O tempo vai tomar conta de todas as recordações, como a erva daninha toma conta dos caminhos sem uso, e a ruína vai esmagar a obra e os feitos grandiosos no abismo do futuro. O que sobrar desta construção do vazio será apenas um segredo sem valor, um enigma patético, uma luz fraca e descabida iluminando uma porta no fundo de um corredor por onde já não passa ninguém, nem um só fantasma, nem uma única sombra, e, então, o senhor do lugar aperceber-se-á, horrorizado, que já não conhece o caminho que conduz à sua própria alma.
Às vezes, penso que este é o meu destino - perder-me de mim.
Outras vezes, porém, acordo convencido de que, afinal, este é o destino de toda a humanidade - perder-se em si.
Olho em redor e digo:
- Tudo o que se faz será sempre pouco aos olhos dos outros.
Depois, só para me enganar e iludir, acrescento:
- Por mais que se ame e seja amado, ou por mais que se morra e mate por amor, estaremos sempre sozinhos.

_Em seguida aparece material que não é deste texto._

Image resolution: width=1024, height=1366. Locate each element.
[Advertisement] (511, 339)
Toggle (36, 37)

Quem diz o contrário é genuinamente feliz ou então muito estúpido.
Em qual apostam?
Eu cá jogo tantas vezes no Diabo, porque ele ajuda a quebrar a solidão e dá brilho aos nossos atos e fornece fogo de boa qualidade para exaltar as nossas paixões com luxúria, nudez e pecado. De resto, já ouvi dizer (tudo o que eu sei, meus amigos, foi de ter ouvido dizer e deve ser por isso que repito amiúde a mesma coisa) que anjos e demónios são iguais e também vejo que é habitual o Diabo andar por aí todo esfarrapado como um sem-abrigo, ao passo que Deus vai sempre muito bem aperaltado, com vestuário e acessórios de marca, daquelas marcas que custam milhares e milhões de euros, super-fútil e snobe. A farsa é tão perfeita e a cumplicidade entre ambos tão grande que qualquer pessoa troca, sem querer, as veredas agrestes do Bem pelas estradas asfaltadas do Mal, pensando que está a fazer exatamente o contrário.
Agora, suspiro e digo:?
- Maldita crónica!
Este é um daqueles textos em que as palavras fazem gato-sapato de mim.
Puta que as pariu!
Escrever também é isto - abrir o coração, procurar e não encontrar nada.

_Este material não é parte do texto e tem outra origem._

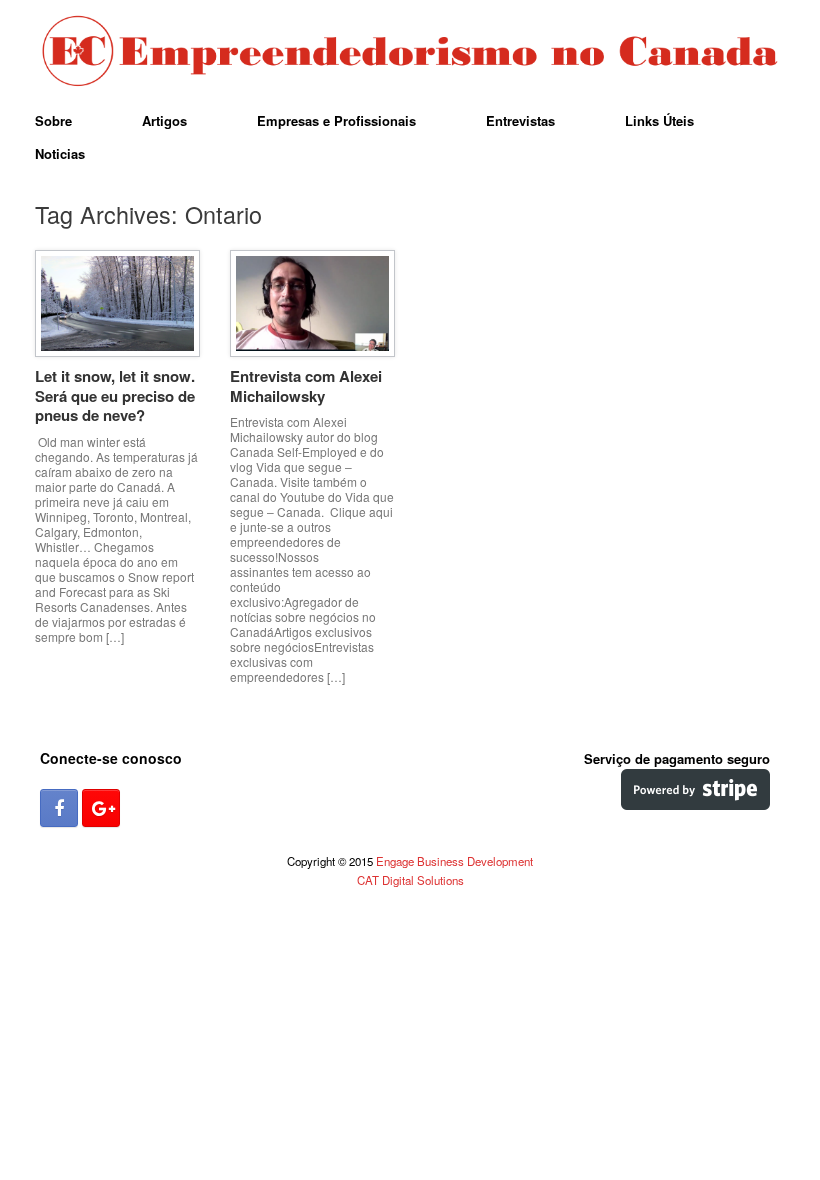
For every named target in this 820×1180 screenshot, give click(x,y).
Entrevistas (520, 120)
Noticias (60, 153)
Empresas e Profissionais (336, 120)
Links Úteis (659, 120)
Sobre (53, 120)
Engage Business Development (454, 861)
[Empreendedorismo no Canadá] (410, 52)
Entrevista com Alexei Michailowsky (306, 386)
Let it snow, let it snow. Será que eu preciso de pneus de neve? (115, 395)
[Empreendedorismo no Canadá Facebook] (59, 808)
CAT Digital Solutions (410, 880)
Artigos (164, 120)
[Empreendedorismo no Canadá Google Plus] (101, 808)
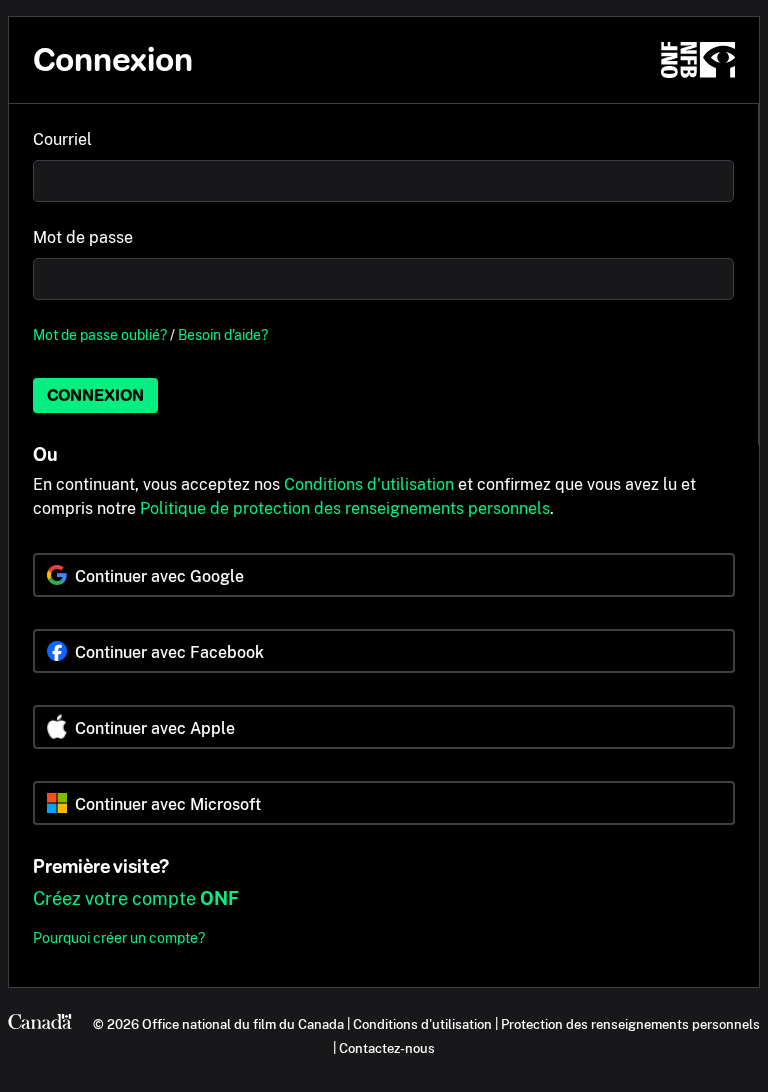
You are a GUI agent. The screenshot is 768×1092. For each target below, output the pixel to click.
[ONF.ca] (698, 60)
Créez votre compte (136, 898)
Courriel (62, 139)
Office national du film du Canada (243, 1024)
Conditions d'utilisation (369, 484)
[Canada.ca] (40, 1024)
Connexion (95, 395)
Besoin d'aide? (223, 334)
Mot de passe (83, 237)
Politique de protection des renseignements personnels (345, 508)
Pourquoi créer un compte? (119, 937)
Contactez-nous (387, 1048)
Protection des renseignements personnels (630, 1024)
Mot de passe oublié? (100, 334)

Eu queria dizer uma coisa, mas as palavras dizem outra.
São selvagens, diabólicas.
Não as consigo domesticar, nem amansar.
Quando comecei a escrever, tinha em mente algo concreto para contar, uma história qualquer, talvez sobre o Laranjal da minha infância, talvez sobre os mortos da minha família, talvez sobre o último livro que encontrei por acaso numa livraria, embora a expressão "por acaso" aqui se destine apenas a realçar o facto de nunca antes ter ouvido falar do último livro que encontrei, coisa que não é de estranhar, pois os livros encontram-se sempre "por acaso" e, mesmo assim, nenhum será nunca o livro da nossa vida.
Já agora - só para reforçar -, estou convencido de que os livros, tal como a maioria das coisas na vida, incluindo as emoções, existem precisamente para serem encontrados "por acaso" e, a meu ver, esse é mesmo o destino de qualquer livro ou coisa ou emoção que se preze. Indo mais longe, posso até afirmar, sem medo nenhum de me afogar no que digo, que a alma dos livros e das coisas e das emoções é o "por acaso".
O resto é comércio, mercantilismo, capitalismo e afins…
Dinheirinho, meus amigos, dinheirinho!
- Puta que o pariu.
Maldita crónica! Maldita mesmo!
A próxima será melhor. Prometo.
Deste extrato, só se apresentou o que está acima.